So I would like to counter some hypotheses of yours, because I believe there is another reason for Romania’s success in attracting investment. It is basically that Romania has resources – if you wish natural resources or if you wish to set more people (human resources). So basically Romania has things to be invested in. If you allow me so and also when I was listening that you believe Romania had a head start, I remember that there is a lot of rhetoric in Romania about the Snagov Accords of 1995, which are said to be opening the way for Westernisation in Romania for the road towards NATO and the European Union. These were certain agreements on a political level, as far as I understand. And it is curious that, namely, in 1995, Bulgaria also put in its application for joining the EU. In fact I don’t mean to counter, but I just want to provide a little bit more nuance to what you say. Of course, Cyrillic to the unprepared person could seem to be some kind of barrier, let’s say, if he/she comes from a Latin environment. But capital is something which is universal, which can penetrate any situation, culture. So capital speaks an universal language, and I’m certain that it can find interlocutors on any grounds.

Oh, absolutely. And that’s why you had some investors in Bulgaria in that period of time.
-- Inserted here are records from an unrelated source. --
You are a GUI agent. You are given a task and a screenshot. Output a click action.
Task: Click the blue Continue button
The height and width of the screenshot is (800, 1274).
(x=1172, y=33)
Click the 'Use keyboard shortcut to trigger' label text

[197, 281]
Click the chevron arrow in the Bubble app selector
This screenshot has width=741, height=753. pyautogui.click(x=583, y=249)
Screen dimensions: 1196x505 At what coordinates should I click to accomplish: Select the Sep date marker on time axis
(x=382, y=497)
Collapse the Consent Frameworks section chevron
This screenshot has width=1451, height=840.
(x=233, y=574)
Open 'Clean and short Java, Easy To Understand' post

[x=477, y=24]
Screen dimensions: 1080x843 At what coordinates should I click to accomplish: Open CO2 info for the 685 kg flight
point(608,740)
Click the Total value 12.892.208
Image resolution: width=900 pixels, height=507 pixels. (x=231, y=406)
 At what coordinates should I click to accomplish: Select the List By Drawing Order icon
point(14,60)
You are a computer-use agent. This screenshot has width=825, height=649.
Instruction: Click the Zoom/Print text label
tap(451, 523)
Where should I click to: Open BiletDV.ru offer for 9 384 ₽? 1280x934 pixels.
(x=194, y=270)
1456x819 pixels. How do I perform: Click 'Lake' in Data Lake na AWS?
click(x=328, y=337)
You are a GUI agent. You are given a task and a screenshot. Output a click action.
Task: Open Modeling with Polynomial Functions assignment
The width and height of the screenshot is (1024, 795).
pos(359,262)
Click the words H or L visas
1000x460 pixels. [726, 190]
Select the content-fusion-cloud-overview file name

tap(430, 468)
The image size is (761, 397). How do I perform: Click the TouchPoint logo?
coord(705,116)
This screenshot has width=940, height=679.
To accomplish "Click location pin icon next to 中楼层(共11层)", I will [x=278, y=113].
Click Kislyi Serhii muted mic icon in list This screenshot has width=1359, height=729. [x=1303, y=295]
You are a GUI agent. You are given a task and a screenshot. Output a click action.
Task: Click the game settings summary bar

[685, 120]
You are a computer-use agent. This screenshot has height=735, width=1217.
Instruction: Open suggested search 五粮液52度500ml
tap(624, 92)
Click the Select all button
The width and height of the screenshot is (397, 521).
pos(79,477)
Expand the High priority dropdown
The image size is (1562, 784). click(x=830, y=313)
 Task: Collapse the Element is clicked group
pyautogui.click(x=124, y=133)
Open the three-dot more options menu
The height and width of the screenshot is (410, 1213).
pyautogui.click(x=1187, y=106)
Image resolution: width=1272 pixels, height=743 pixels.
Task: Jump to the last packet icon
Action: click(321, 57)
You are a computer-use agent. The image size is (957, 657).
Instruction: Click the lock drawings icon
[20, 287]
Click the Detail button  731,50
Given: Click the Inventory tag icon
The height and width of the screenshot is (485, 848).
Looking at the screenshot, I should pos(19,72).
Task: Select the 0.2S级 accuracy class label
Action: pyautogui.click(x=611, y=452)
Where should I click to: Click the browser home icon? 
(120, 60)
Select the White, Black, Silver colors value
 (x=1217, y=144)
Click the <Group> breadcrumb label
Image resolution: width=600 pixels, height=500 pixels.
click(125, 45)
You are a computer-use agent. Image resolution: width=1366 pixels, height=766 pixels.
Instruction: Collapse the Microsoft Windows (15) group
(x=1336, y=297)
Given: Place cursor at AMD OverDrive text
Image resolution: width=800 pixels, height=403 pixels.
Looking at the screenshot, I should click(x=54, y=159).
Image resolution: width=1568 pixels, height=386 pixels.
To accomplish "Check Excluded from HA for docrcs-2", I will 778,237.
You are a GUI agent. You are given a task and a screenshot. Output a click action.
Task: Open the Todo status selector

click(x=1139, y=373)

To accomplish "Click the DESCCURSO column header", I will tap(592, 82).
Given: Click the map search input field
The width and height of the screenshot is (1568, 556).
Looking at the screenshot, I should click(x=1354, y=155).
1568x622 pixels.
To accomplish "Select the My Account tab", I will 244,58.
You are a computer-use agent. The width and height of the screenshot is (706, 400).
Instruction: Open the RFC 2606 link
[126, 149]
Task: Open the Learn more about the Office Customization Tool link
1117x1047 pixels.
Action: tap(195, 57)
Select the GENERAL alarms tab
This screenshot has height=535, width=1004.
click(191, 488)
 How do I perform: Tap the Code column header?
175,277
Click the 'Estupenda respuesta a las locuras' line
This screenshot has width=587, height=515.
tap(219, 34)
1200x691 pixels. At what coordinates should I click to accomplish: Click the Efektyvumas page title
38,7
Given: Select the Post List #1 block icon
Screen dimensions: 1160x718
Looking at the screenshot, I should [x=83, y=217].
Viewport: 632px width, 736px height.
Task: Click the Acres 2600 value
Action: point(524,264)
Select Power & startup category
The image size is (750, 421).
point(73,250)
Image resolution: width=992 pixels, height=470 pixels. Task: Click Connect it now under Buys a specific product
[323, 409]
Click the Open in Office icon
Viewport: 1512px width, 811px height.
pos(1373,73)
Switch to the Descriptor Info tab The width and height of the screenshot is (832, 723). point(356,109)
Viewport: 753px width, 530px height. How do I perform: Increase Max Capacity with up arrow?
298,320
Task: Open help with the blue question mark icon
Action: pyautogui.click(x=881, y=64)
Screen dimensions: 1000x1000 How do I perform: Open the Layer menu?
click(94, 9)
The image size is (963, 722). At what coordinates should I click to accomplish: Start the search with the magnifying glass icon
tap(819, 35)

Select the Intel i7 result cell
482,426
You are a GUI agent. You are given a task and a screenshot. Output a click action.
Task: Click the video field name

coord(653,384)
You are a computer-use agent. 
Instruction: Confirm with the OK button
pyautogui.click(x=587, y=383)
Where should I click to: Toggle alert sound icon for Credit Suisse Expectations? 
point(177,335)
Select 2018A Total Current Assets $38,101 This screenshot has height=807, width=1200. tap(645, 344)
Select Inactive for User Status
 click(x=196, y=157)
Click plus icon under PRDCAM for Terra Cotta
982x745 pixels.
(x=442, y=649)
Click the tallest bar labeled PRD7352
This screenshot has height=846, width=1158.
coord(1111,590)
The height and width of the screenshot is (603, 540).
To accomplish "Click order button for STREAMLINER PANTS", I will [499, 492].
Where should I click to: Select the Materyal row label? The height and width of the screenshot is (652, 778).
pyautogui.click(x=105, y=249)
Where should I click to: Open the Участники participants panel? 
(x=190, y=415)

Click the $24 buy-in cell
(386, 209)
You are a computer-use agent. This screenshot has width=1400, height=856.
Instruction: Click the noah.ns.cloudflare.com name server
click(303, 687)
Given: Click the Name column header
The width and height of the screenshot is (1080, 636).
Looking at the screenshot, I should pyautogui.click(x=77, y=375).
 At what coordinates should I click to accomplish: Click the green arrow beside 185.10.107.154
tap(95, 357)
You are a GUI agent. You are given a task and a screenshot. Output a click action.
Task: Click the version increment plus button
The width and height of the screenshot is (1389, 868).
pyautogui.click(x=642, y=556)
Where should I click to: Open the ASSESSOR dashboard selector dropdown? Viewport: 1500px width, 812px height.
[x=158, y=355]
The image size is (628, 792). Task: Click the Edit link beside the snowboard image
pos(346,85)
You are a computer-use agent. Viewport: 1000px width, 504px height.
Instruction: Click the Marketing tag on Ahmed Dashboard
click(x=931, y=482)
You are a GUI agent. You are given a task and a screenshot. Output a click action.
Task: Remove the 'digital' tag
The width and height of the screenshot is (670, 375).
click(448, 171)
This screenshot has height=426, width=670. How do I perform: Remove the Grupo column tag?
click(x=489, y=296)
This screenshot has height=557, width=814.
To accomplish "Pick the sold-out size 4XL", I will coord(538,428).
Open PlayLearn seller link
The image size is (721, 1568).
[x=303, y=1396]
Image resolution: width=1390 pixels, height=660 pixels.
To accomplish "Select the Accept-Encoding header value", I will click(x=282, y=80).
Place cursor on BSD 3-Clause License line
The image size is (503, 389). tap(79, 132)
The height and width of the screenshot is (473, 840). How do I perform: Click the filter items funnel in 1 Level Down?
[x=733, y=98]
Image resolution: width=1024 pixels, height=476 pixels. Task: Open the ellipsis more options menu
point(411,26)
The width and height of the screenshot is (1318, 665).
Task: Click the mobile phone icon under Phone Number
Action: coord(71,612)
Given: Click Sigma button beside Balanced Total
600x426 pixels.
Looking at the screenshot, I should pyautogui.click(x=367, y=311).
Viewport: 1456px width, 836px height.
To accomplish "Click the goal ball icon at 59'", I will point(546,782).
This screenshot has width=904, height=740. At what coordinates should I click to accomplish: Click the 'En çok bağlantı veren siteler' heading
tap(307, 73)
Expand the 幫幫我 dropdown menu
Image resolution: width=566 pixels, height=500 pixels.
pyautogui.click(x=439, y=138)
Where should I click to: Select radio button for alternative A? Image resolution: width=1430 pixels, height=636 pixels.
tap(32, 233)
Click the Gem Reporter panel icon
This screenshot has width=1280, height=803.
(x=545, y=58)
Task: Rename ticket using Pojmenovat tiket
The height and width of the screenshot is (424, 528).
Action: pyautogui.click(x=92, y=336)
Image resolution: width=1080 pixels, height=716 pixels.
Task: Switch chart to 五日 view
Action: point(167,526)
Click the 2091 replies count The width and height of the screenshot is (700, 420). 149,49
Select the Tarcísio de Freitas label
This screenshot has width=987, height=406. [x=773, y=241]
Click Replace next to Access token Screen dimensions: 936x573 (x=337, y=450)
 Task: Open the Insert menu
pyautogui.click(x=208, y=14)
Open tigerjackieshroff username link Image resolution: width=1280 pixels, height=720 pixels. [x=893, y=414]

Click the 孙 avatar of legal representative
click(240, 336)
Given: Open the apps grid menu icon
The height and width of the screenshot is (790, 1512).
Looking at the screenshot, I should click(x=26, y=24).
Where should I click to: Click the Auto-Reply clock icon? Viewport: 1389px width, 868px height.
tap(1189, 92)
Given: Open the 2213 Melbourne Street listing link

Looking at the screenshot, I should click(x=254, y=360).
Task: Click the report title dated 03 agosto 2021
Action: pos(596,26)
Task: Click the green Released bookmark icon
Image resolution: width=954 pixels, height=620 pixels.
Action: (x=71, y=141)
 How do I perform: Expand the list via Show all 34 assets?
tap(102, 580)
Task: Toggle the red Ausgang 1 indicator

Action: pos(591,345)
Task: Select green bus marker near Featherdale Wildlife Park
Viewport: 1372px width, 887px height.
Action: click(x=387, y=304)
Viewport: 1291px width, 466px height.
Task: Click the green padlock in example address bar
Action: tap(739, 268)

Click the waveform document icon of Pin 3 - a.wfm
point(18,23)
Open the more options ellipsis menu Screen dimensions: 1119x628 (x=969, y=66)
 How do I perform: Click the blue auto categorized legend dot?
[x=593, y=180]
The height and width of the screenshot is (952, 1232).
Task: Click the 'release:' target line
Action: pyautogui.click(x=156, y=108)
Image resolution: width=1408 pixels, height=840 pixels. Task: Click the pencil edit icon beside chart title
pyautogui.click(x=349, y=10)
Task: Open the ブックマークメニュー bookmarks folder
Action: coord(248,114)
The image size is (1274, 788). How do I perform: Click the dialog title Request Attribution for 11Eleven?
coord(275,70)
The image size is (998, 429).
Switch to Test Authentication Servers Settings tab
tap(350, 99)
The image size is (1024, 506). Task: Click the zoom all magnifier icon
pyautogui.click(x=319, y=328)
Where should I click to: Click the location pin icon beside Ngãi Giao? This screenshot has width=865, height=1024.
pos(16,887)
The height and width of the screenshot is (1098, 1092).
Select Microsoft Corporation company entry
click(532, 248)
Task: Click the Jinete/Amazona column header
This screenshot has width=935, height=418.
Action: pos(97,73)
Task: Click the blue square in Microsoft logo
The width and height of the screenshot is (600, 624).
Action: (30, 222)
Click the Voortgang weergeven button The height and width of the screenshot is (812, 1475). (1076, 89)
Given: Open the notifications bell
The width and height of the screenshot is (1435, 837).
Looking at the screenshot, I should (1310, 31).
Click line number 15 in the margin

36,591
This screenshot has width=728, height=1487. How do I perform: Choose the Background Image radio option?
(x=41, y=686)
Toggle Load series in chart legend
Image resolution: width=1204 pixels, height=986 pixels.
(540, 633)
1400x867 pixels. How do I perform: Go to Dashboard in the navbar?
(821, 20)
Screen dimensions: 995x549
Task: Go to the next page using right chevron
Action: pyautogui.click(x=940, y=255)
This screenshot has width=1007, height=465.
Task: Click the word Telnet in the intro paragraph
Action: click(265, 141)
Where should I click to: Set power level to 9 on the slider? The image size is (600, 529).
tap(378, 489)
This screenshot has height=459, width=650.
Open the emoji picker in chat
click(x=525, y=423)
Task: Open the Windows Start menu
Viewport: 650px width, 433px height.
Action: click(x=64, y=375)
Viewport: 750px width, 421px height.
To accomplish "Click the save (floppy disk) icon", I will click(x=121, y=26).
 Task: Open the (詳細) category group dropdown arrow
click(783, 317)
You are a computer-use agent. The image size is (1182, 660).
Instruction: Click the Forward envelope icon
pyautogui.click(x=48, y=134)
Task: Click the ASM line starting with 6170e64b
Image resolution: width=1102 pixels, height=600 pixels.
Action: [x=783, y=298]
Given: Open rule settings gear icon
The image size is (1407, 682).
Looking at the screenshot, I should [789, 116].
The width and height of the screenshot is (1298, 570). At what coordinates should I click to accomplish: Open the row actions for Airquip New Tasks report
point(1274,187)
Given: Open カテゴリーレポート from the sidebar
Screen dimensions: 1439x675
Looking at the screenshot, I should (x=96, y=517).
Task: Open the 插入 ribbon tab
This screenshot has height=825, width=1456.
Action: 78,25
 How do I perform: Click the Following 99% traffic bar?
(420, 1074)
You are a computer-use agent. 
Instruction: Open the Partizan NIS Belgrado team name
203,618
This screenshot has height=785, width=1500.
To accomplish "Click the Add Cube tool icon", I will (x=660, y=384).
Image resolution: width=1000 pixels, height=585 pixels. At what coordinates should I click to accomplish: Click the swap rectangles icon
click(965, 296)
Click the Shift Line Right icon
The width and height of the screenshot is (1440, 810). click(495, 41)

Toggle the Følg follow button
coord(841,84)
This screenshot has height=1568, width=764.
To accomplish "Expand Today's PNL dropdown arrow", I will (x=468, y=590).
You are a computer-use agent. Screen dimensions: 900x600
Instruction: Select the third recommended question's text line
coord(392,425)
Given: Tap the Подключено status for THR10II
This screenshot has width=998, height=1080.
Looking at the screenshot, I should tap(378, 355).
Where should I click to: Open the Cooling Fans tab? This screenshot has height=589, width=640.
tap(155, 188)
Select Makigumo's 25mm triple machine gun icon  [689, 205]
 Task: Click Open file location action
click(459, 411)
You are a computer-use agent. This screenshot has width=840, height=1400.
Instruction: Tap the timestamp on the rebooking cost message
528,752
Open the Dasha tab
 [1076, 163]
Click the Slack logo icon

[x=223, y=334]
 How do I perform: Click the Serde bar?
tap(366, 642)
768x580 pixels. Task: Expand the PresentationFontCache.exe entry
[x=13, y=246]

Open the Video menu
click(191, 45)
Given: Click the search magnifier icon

And when we speak about capital, there are of course, there are players in business. These are usually businesses that tend to emphasize some companies and or managers to the detriment of the workers, maybe in a way. But I want to ask you here, when we make comparisons and observe both Bulgaria and Romania, we see that there are some maybe you see some differences between attitudes towards companies and the role, some basically, at least in my view. Romania seems to promote a lot of companies who are elite companies. So they are constantly consulted on energy matters, on other matters. When I go to a conference or have a look at the list of conference participants in Romania on economic matters, I have the feeling there are some companies which always have spots. They’re something like consultancy companies or energy companies, etc. So maybe you could tell us about the players in the economic environment in Romania and Bulgaria and what you observe about them.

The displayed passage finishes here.